RDC : la directrice générale de l'UNICEF appelle à mettre un terme à la violence contre les enfants

Publié le 07 avril 2022

La directrice générale de l'UNICEF, Catherine Russell, a lancé un appel aujourd'hui en faveur d’une résolution politique urgente pour mettre fin à la violence actuelle dans la partie orientale de la République démocratique du Congo (RDC). Cathrerine Russell vient d’achever une visite dans la province de l’Ituri, une région durement touchée par les attaques contre les civils.

Rhoe, Province de l’Ituri, République démocratique du Congo, le 6 avril 2022  - Au cours de son séjour en Ituri, Catherine Russell s'est rendue à Rhoe; site d’un camp de réfugiés qui abrite aujourd'hui environ 63 000 personnes, dont 36 000 enfants, qui ont été déplacées à l'intérieur du pays en raison du conflit et de la violence. La plupart des personnes ayant trouvé refuge dans ce camp sont arrivées en novembre dernier après avoir été chassées d'un autre camp de déplacés situé dans la ville voisine de Drodro, qui a été  attaquée par des hommes armés de machettes.
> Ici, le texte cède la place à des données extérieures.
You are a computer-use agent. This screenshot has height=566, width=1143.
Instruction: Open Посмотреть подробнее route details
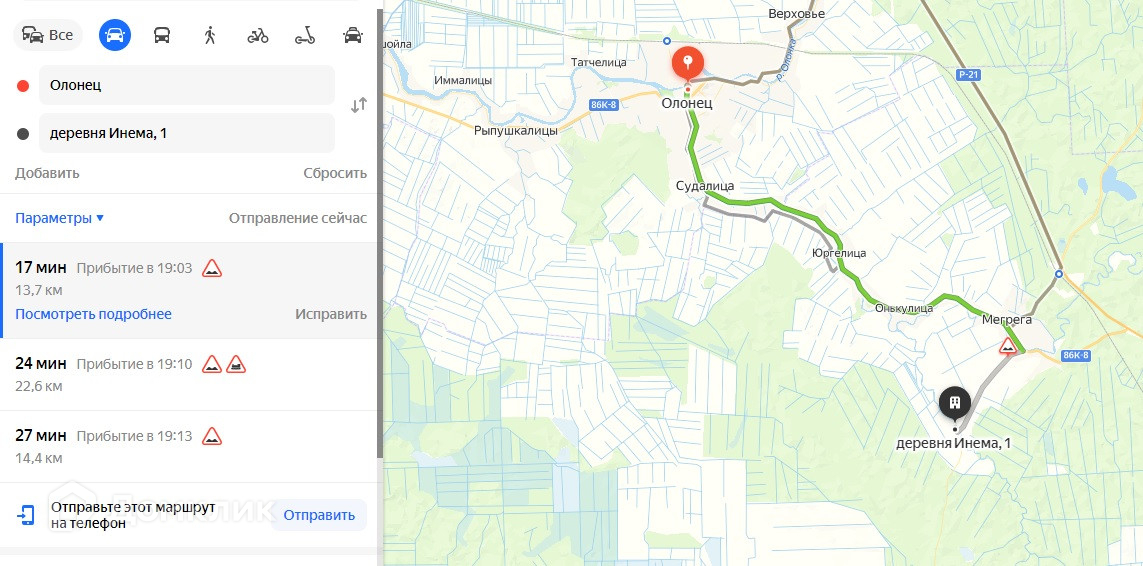[x=93, y=314]
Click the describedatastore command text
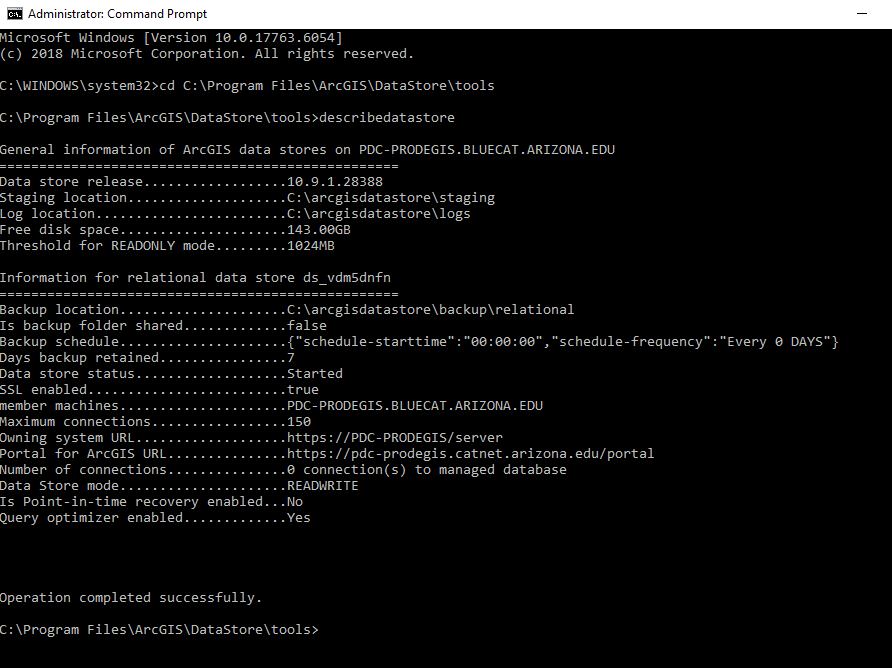 point(386,118)
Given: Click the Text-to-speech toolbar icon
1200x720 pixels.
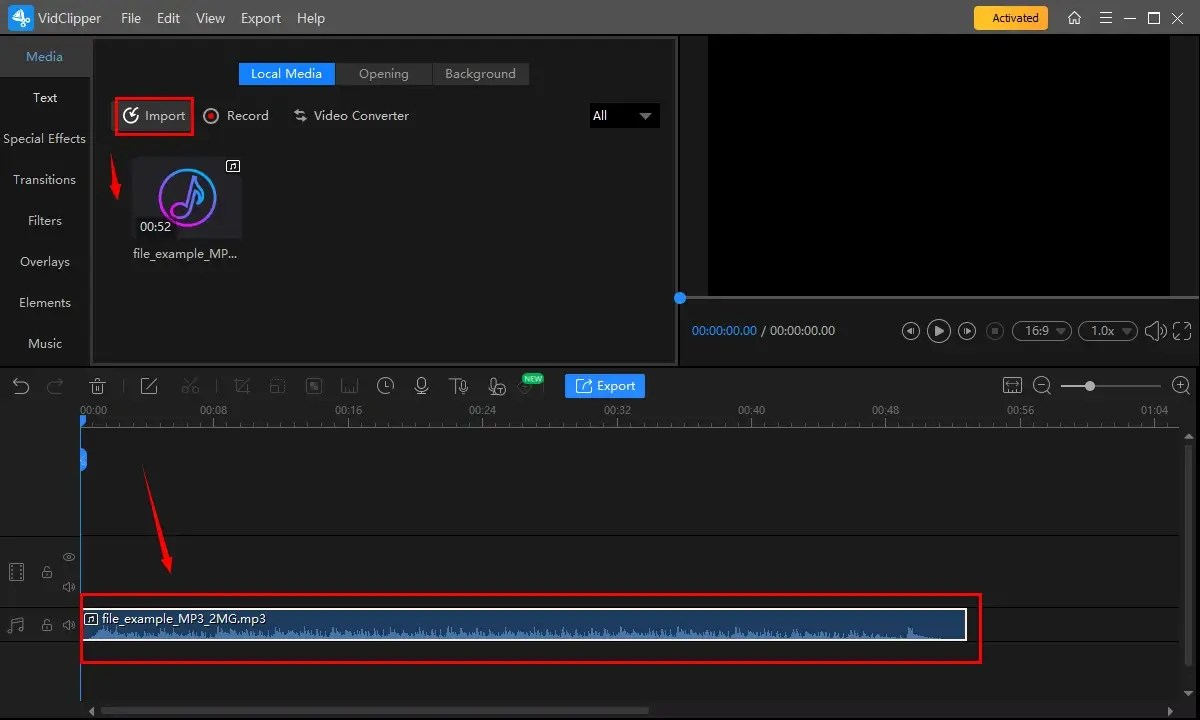Looking at the screenshot, I should [x=458, y=385].
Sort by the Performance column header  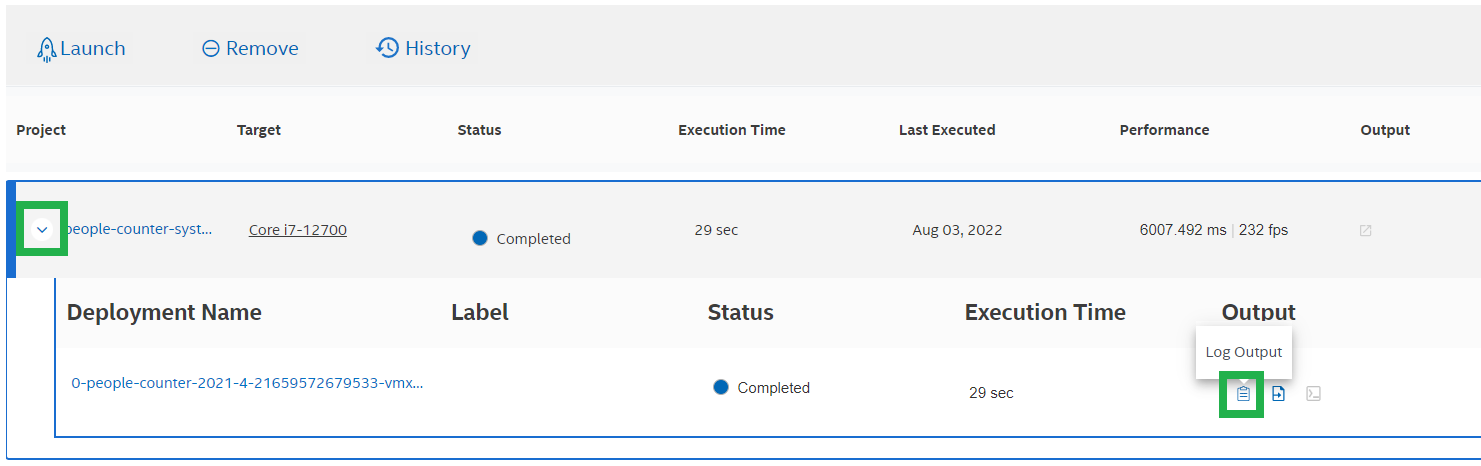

Cet incident sécuritaire représente l'un des derniers épisodes de violence intercommunautaire qui sévitt dans l'est de la RDC depuis des décennies et qui a déjà déplacé environ cinq millions de personnes.

Catherine Russell s'est entretenue avec des enfants et des familles touchés par la violence, notamment Blukwa*, un garçon de 14 ans ayant échappé de justesse à la mort à Drodro, et témoin du meurtre brutal de son meilleur ami lors de l'attaque.

Des souffrances inacceptables

« Blukwa m'a confié qu'après avoir assisté au meurtre de son meilleur ami, il voulait mourir lui aussi », a déclaré Catherine Russell.  « Aucun enfant ne devrait jamais vivre une telle tragédie et une telle horreur. Au cours des deux dernières décennies, d'innombrables enfants de l'est de la RDC ont terriblement souffert à cause du conflit et des attaques persistantes contre les civils. Ils ont besoin d'une résolution politique urgente de cette crise afin de vivre en paix. »

Pendant l'attaque de Drodro, Blukwa et d'autres enfants ont été séparés de leurs familles en raison du chaos et de la confusion. Depuis, Blukwa et près de 60 autres enfants ont été réunis avec leurs familles grâce au travail de l'AJEDEC, une ONG congolaise soutenue par l'UNICEF.

L'UNICEF alerte sur les conditions désastreuses qui règnent dans le camp de Rhoe. La violence qui a provoqué de multiples déplacements dans la région s'est poursuivie au cours des deux dernières semaines et ne laisse entrevoir aucun signe d'apaisement. Le camp, situé à 45 kilomètres au nord-est de la capitale provinciale Bunia, n'était, jusqu'à peu, accessible aux agences humanitaires que par hélicoptère, en raison de l'insécurité et des attaques contre les travailleurs humanitaires. La zone entourant le camp continue d'être attaquée par de multiples groupes armés.

Protéger les enfants de la violence

« Des milliers d'enfants et de familles se retrouvent piégés sur une colline isolée, avec une protection et un accès extrêmement limités aux abris et aux services essentiels tels que l'eau potable, l'assainissement, l'éducation, la santé et la nutrition », a déclaré Catherine Russell. « Nous avons déjà constaté des épidémies de maladies respiratoires, de diarrhée et de paludisme. Tous les efforts nécessaires doivent être fournis pour renforcer la prestation des services essentiels pour les personnes hébergées dans le camp de Rhoe et pour les protéger de la violence. »

L'UNICEF et ses partenaires étendent leur action en faveur des enfants et des familles du camp de Rhoe, notamment via la récente distribution de plus de 5 000 kits contenant des couvertures, des seaux, des jerrycans, des ustensiles de cuisine et du savon. L'UNICEF travaille également avec ses partenaires pour fournir aux enfants du camp une éducation et un soutien psychosocial.

Le programme d'éducation de l'UNICEF dans le camp bénéficie à 1 200 enfants déplacés et de la communauté d'accueil dans les écoles primaires. Il accueille les élèves de cinq écoles qui ont dû être désertées en raison des déplacements massifs. De nombreux enfants vont en classe dans plusieurs vastes tentes situées à côté d'une école de la communauté d'accueil qui surplombe le camp.